Lab: Processing XML

Held: Monday, 4 March 2019
Writeup due: Wednesday, 6 March 2019
Summary: We consider some techniques for processing XML documents, including ways to extract information from XML documents and to build new XML documents from old.

Useful notation

'(tag (@ (name1 val1) (name2 val2) ...) element1 element2 ...) - A list-based representation of an XML/HTML element. The attribute section is optional. The elements are either strings or themselves XML/HTML elements.

"//tag" - an XPath pattern to search for elements with the given tag.

"//tag0/tag1" - an XPath pattern to search for elements with tag tag1 that appear directly under elements with tag tag0.

"//tag0//tag1" - an XPath pattern to search for elements with tag tag1 that appear anywhere under elements with tag tag0.

"//tag[1]" - the first instance of the tag within an enclosing element. (We have similar "//tag[2]" and so on and so forth.)

"//tag[@class='name']" - all tags with the given class.

Useful procedures

(file->xml fname) - Read an HTML or XML document and convert it to the list-based representaiton.

(xml->file xml fname) - Save the list-based representation of an HTML or XML document in a file.

(string->xml str) - Convert a string to the list-based representation.

(xml->string xml) - Convert the list-based representation to a string.
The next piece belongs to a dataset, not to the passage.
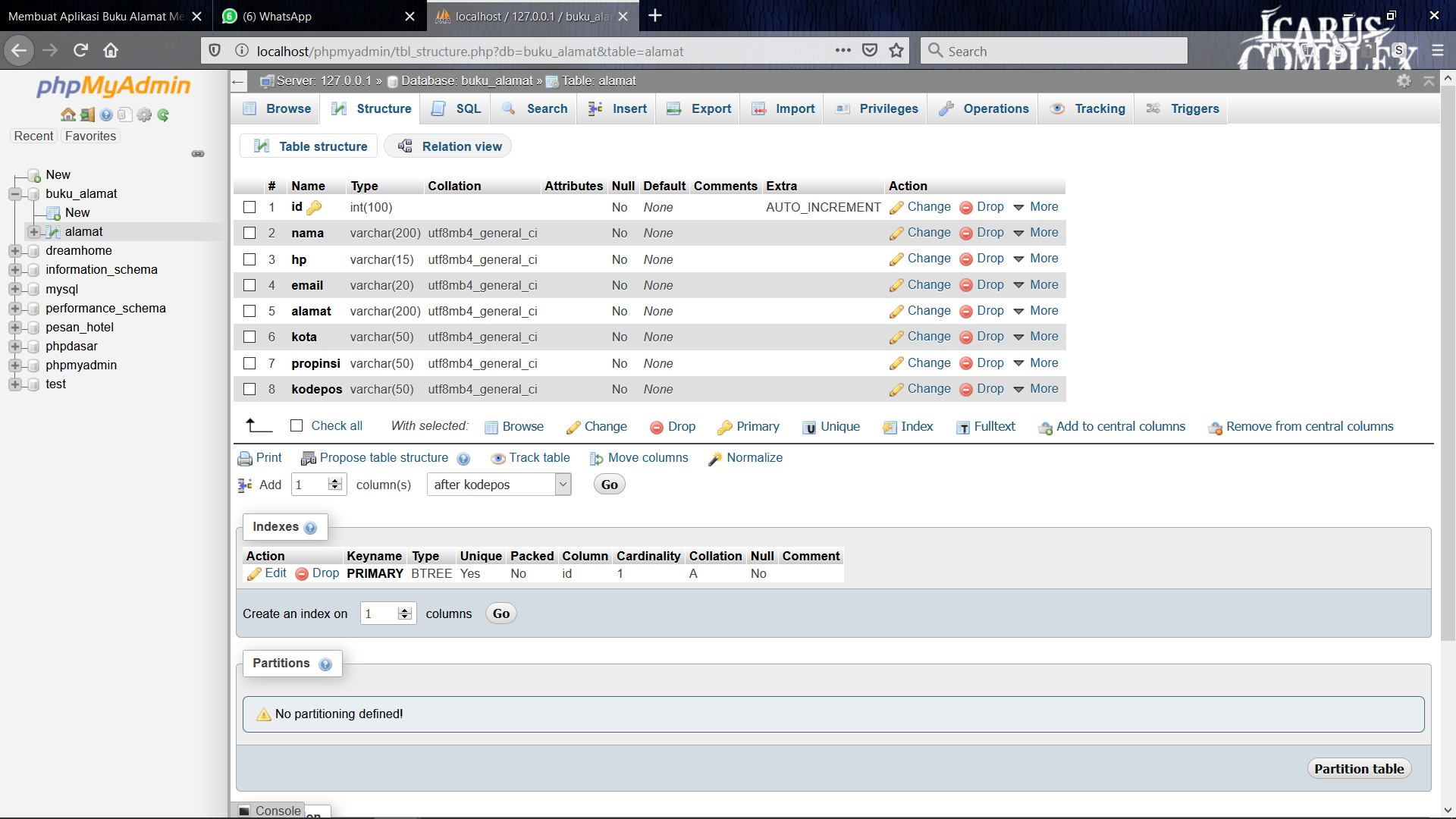
Task: Click Change pencil icon for kota column
Action: (896, 337)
(sxpath-match pattern xml) - Search the xml document for matching patterns.

Preparation

a. Start DrRacket.

b. Before running the examples, you need to install a variety of libraries, including mcfly, overeasy, html-parsing, html-writing, and sxml. You can open a terminal window and type /home/rebelsky/bin/csc151/update to install all of those packages. Alternately, you can select File > Install Package…, enter each name in turn, click Install for each, and then click the Close button when it becomes available.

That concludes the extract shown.